I have been trying to be really intentional about breathing through the chaos and remaining grateful for what we have and who we have surrounding us. I have also been trying to focus on the fact that my mundane may be my boys’ magic. We have a few nativity scenes at our home but the one that has quickly become my favorite is our Little People Fisher Price plastic nativity scene. It’s low to the floor and in perfect reach of the kids. They play with it, they rearrange it, they stare at and ponder it, and they ask questions about it. I was watching our 3 year old play with the baby Jesus the other day and he was hugging it and talking to it and telling Jesus all about his day. And I got choked up and thought “THAT’S IT”! 

That is how Jesus wants us to not only approach Him, but the Christmas season. He wants us to hold Him close, to talk to Him, to come to Him as a child and spend tender authentic time with Him. And in that moment I realized I had been doing it all wrong. Yes, I love building Gingerbread Houses and building them with my children and the magic that brings. BUT, I loved even more the moment at bedtime last week where we sang Silent Night together and they asked me to explain the lyrics to them.
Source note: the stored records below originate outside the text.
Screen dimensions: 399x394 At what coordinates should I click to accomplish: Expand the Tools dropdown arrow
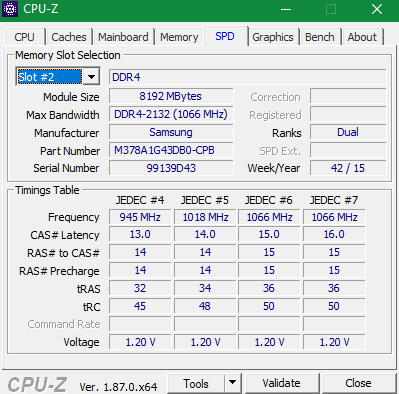click(x=233, y=383)
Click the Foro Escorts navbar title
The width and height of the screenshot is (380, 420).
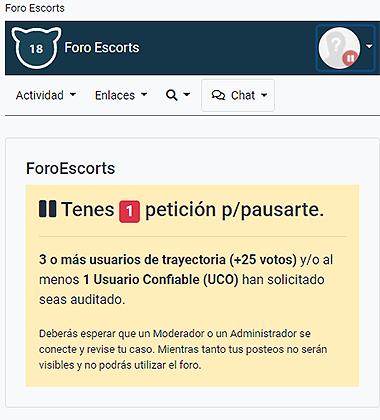(x=102, y=48)
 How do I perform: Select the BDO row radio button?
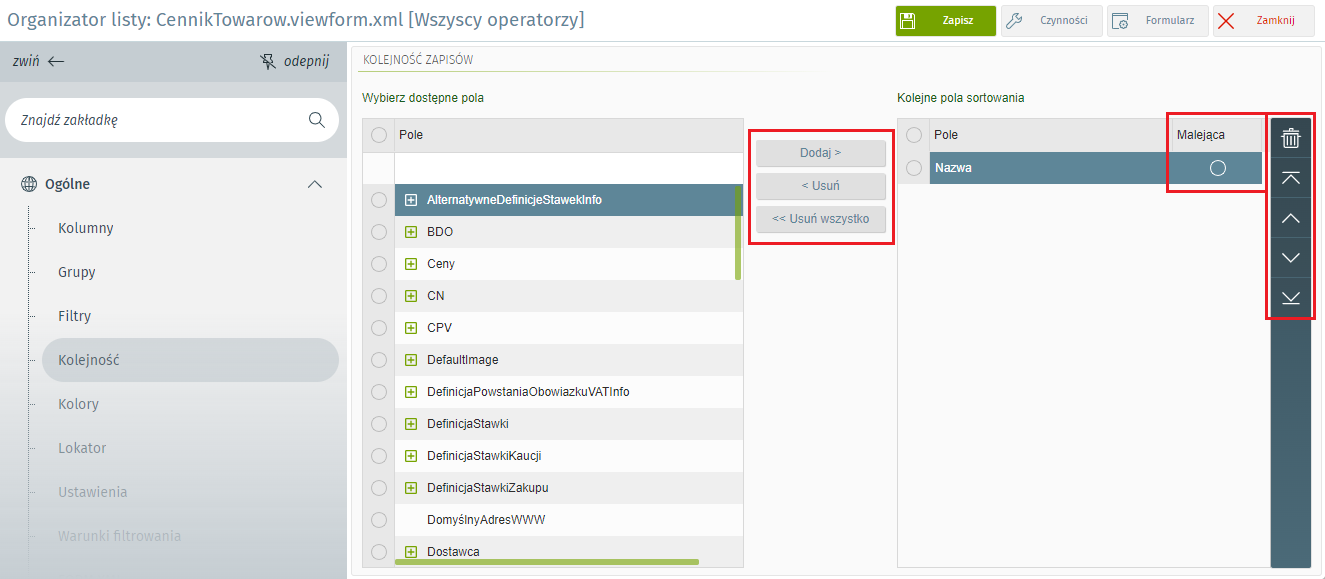(379, 232)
I love Advent Calendars and the way they bring the entire family together even if just for a few moments each day. 

But I also love folksy Christmas music playing in the background while we say bedtime prayers and how the secular and the spiritual come together and mesh perfectly. I love that my kids are involved in activities that bring them joy each week but I can’t wait to tell them we are skipping swim lessons this week to bake cookies and watch a Christmas Movie (on a school night, what?!) because the spontaneity of that will create a whole new type of magic for them.
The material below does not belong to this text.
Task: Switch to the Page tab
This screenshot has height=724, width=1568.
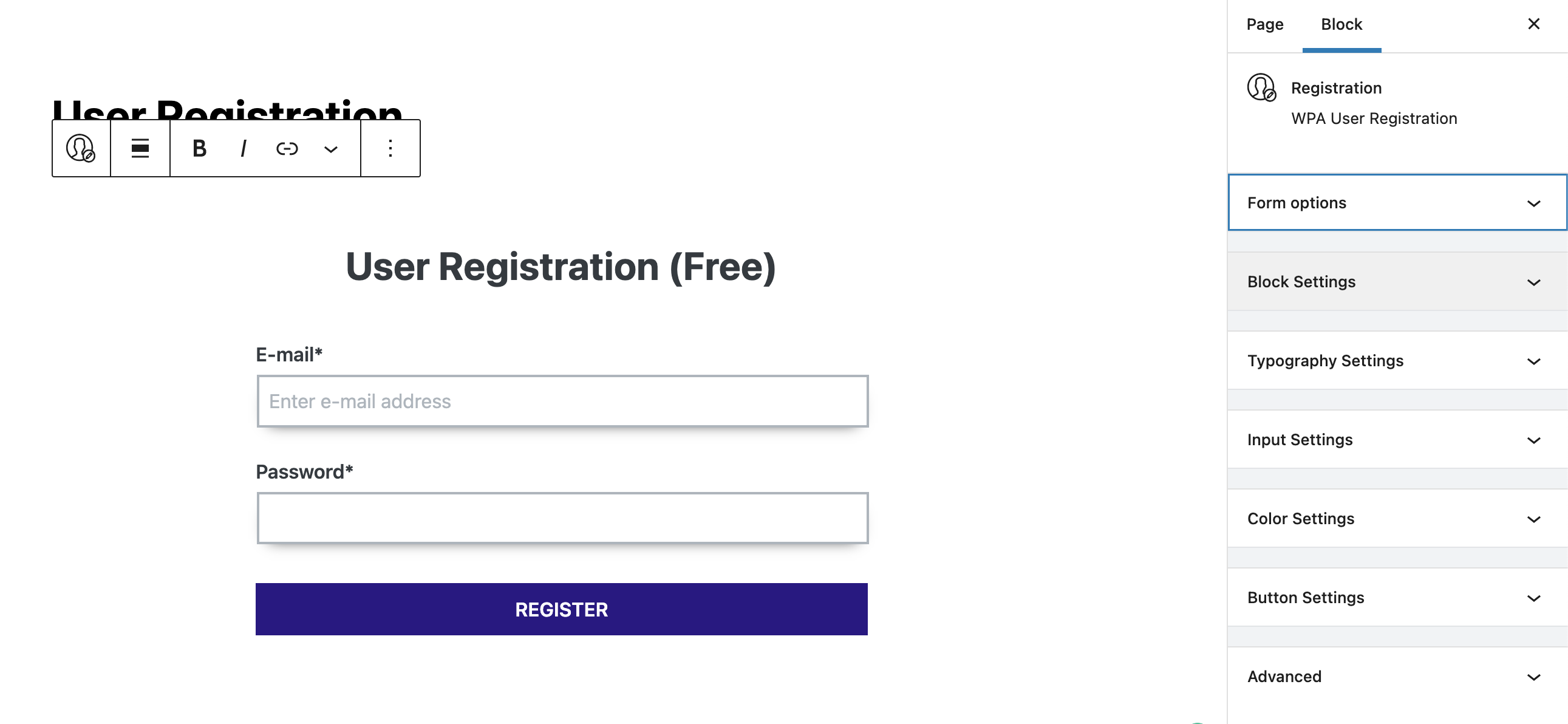Action: click(1264, 24)
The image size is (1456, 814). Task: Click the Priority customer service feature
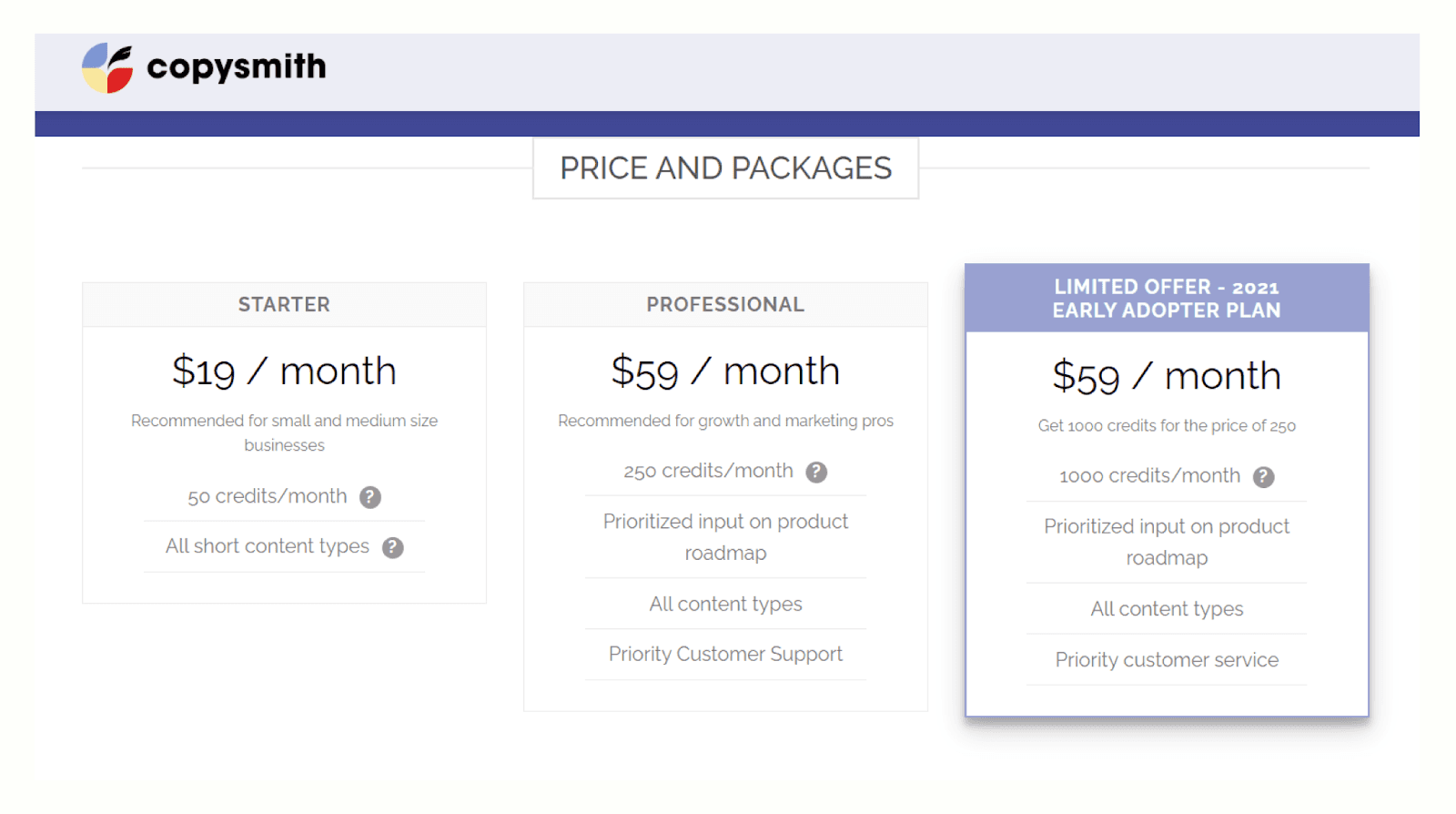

God is growing and stretching me in all sorts of new ways this year. I am continually shocked by His creative process of teaching me more about Him. I am learning to be still, to listen. I am learning to live each day on its own; and not as a constant foreshadow to the future. I am learning that what may seem disappointing and mundane to me could be a completely exciting and magical experience for my children. And I am learning that placing high expectations on the people in my life and the seasons of my life do nothing but create disappointment and pain.


My prayer for you and your family this week of Christmas is to embrace whatever may come your way. Cancel what needs to be cancelled in order to create more peace in your home. Let go of the expectations of the 5,678 things you “wanted” to do this Christmas season to create magic. Chances are, the stress of bringing those activities to life will cancel out the magic it may have created. Take the good with the bad. REST with each other and in God’s promise that began when He sent Jesus as a baby. And try to approach Jesus this season like my 3 year old approaches Jesus at his plastic manger scene. I promise, the magic will happen on its own and you and your children will learn more and enjoy this sacred season a hundred times more.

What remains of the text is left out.